▶ [TEXTO]:
★ ★ ★ ★ ★

STJ, REsp 1.990.221. Condição meramente potestativa. Interesse do credor. Possibilidade. Transferência da propriedade de imóvel. Estipulação "tão logo fosse de seu interesse" em favor do credor.
Situação Fática: Credor de um negócio jurídico envolvendo imóveis é beneficiário de uma condição suspensiva que prevê que o devedor deveria transferir-lhe a parte da propriedade “tão logo fosse de seu interesse”.
Controvérsia: Essa condição seria proibida por ser “puramente” potestativa, nos termos do art. 122 do CC?
Decisão: Para o STJ, não. A cláusula seria “meramente” potestativa e, portanto, lícita.
Fundamentos: A questão de fundo envolvia a prescrição ou não da pretensão da obrigação de fazer de transferir parte de um imóvel.
Se se admitisse que a condição suspensiva em comento fosse lícita, mesmo que o negócio jurídico houvesse sido avençado em 1970 ainda não se teria consumada a prescrição em 2006 (quando foi ajuizada a ação judicial), pois enquanto não verificada a ocorrência da condição suspensiva não se terá adquirido o exercício do direito, estando a situação elencada como hipótese legal impeditiva da prescrição no art. 199, I, do CC.
Ante o adjetivo “puro” que qualifica a palavra “arbítrio” no texto do art. 122 do CC (que constituiu uma novidade do atual CC de 2002 em relação ao antigo de 1916), o STJ fez a distinção entre condições “puramente” potestativas e “meramente” potestativas.

★ ★ ★ ★ ★

▶ [O QUE SE PEDE]: Reproduza, por favor, o texto sobre condição meramente potestativa na íntegra, sem alterar uma só palavra.

★ ★ ★ ★ ★

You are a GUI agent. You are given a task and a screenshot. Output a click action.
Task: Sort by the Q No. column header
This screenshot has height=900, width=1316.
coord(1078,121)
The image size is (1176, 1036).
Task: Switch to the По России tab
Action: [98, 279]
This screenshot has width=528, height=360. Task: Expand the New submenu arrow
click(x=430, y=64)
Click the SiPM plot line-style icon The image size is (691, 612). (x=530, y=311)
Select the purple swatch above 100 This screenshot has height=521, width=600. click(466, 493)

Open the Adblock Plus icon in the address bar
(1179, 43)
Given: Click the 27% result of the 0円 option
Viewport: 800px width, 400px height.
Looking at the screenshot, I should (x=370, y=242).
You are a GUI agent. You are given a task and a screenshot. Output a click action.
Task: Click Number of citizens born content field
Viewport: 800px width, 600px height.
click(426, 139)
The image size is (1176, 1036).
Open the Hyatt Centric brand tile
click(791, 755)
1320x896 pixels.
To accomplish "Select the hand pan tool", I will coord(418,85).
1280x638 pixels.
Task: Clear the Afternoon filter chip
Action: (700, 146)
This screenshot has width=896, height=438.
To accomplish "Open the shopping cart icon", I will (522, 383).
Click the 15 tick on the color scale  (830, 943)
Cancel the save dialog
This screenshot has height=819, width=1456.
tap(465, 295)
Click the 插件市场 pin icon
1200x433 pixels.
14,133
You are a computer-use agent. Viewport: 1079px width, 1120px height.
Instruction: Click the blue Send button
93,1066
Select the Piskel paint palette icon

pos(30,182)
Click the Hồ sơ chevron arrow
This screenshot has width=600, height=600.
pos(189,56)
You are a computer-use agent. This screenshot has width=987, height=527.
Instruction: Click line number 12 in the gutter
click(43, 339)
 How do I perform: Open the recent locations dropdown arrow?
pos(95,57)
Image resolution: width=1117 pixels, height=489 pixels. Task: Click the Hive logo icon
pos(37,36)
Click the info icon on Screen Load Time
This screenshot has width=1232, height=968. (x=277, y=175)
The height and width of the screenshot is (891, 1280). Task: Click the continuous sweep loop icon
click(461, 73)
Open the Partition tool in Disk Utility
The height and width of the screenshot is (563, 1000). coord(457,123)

★ ★ ★ ★ ★

▶ [RESULTADO DO EXERCÍCIO]:
STJ, REsp 1.990.221. Condição meramente potestativa. Interesse do credor. Possibilidade. Transferência da propriedade de imóvel. Estipulação "tão logo fosse de seu interesse" em favor do credor.
Situação Fática: Credor de um negócio jurídico envolvendo imóveis é beneficiário de uma condição suspensiva que prevê que o devedor deveria transferir-lhe a parte da propriedade “tão logo fosse de seu interesse”.
Controvérsia: Essa condição seria proibida por ser “puramente” potestativa, nos termos do art. 122 do CC?
Decisão: Para o STJ, não. A cláusula seria “meramente” potestativa e, portanto, lícita.
Fundamentos: A questão de fundo envolvia a prescrição ou não da pretensão da obrigação de fazer de transferir parte de um imóvel.
Se se admitisse que a condição suspensiva em comento fosse lícita, mesmo que o negócio jurídico houvesse sido avençado em 1970 ainda não se teria consumada a prescrição em 2006 (quando foi ajuizada a ação judicial), pois enquanto não verificada a ocorrência da condição suspensiva não se terá adquirido o exercício do direito, estando a situação elencada como hipótese legal impeditiva da prescrição no art. 199, I, do CC.
Ante o adjetivo “puro” que qualifica a palavra “arbítrio” no texto do art. 122 do CC (que constituiu uma novidade do atual CC de 2002 em relação ao antigo de 1916), o STJ fez a distinção entre condições “puramente” potestativas e “meramente” potestativas.